Duración: 01h 42 min
Género: Comedia | Romántico
Título original: Last Christmas
Año: 2019
Fecha de estreno en España en cines : 29-11-2019
Fecha de estreno en España en Universal: 25-03-2020
Países: EE.UU., Reino Unido
Dirección: Paul
Feig
Intérpretes: Emilia Clarke, Michelle Yeoh, Emma Thompson, Henry Golding, Rebecca Root, Lydia Leonard, Fabien Frankel, Margaret Clunie, Boris Isakovic, Patti LuPone, Maxim Baldry, Madison Ingoldsby, Ritu Arya, Ansu Kabia, Peter Mygind, Ben Owen-Jones
Argumento: George Michael (canción)
Guión: Bryony Kimmings, Emma Thompson, Greg Wise
Música: Theodore Shapiro
Fotografía: John Schwartzman
Distribuye en cine: Universal
Distribuye en formato doméstico: Universal
Sinopsis oficial
Last
Christmas
Kate (Emilia
Clarke) deambula por Londres amargada por un cúmulo malas decisiones,
continuamente acompañada por el tintineo de los cascabeles de sus zapatos, otra
irritante consecuencia de trabajar como elfo en una de esas tiendas navideñas
que abre todo el año. Cuando Tom (Henry Golding) aparece en su vida, Kate
comienza a ser capaz de ver más allá de sus numerosas barreras, aunque resulta
demasiado idílico para ser verdad. A medida que Londres se transforma para
celebrar las fechas más maravillosas del año, todo parece ponerse en contra de
la pareja. Pero, en ocasiones, hay que dejar que caiga la nieve, saber escuchar
al corazón... y tener fe.
Crítica Last Christmas

Sentido y sensibilidad
Amable comedia
romántica navideña, inspirada por la popular canción de George Michael que da
título al film. Firma el libreto Emma Thompson –que asume además un papel
menor– con la recién llegada Bryony Kimmings, y se diría que intenta
aletear el espíritu que permitió a la primera hace años ganar el Oscar al mejor
guion adaptado, o sea el de Sentido y sensibilidad, que partía de una novela de Jane Austen.
Tras un breve
prólogo en una función navideña en una iglesia de la antigua Yugoslavia en
1990, la acción se traslada al Londres de nuestros días.
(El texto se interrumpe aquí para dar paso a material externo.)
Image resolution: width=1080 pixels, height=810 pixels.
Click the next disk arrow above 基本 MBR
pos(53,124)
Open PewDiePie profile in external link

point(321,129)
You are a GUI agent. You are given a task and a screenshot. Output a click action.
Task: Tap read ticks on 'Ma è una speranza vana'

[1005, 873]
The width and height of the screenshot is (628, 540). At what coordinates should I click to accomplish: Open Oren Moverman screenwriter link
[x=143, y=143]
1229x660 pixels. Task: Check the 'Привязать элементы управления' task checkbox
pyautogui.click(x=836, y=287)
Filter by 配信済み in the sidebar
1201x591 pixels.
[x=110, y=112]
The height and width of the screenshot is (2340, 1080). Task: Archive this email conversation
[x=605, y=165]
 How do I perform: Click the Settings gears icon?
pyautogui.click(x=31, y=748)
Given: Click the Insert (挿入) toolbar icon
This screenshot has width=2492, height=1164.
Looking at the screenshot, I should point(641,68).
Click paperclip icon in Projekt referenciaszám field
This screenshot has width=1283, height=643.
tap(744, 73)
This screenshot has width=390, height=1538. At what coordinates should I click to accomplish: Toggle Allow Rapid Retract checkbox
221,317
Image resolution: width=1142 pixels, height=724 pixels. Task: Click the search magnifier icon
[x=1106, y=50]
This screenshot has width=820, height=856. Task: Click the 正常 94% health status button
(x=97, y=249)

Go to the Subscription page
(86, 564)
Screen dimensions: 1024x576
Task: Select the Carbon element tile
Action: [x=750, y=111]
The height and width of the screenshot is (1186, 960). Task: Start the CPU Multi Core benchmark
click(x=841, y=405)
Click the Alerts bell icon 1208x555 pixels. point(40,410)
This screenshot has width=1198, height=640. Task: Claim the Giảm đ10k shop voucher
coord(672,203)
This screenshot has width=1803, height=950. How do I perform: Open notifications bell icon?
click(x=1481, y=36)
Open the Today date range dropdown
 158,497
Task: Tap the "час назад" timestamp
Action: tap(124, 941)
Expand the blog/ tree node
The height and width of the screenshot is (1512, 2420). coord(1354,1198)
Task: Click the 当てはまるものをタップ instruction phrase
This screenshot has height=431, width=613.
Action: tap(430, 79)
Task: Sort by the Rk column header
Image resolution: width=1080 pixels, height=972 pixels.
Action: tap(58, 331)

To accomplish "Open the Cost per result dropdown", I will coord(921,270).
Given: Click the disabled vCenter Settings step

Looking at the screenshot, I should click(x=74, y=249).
Allí Kate
–originalmente Katarina– es una joven no demasiado centrada, con ligues
ocasionales, una mala relación con su familia, que emigró desde Croacia años
atrás, y en definitiva, un egocentrismo insoportable que le lleva a ser echada
de los pisos en que sus amigos la acogen; por si fuera poco, Santa, su jefa en
una tienda muy cuca de objetos navideños, demuestra tener con ella una
paciencia infinita, pues puede ser impertinente con los clientes, y tener
descuidos como el de olvidar echar el cierre al establecimiento cuando se va la
última. La aparición en la tienda de un tipo encantador, Tom, va a cambiar su
percepción de las cosas. Este joven de rasgos exóticos es voluntario en un
hogar de acogida, es atento y comprensivo, y la invita a mirar hacia arriba, al
cielo, en vez de andar siempre con una visión cortita y a ras de tierra.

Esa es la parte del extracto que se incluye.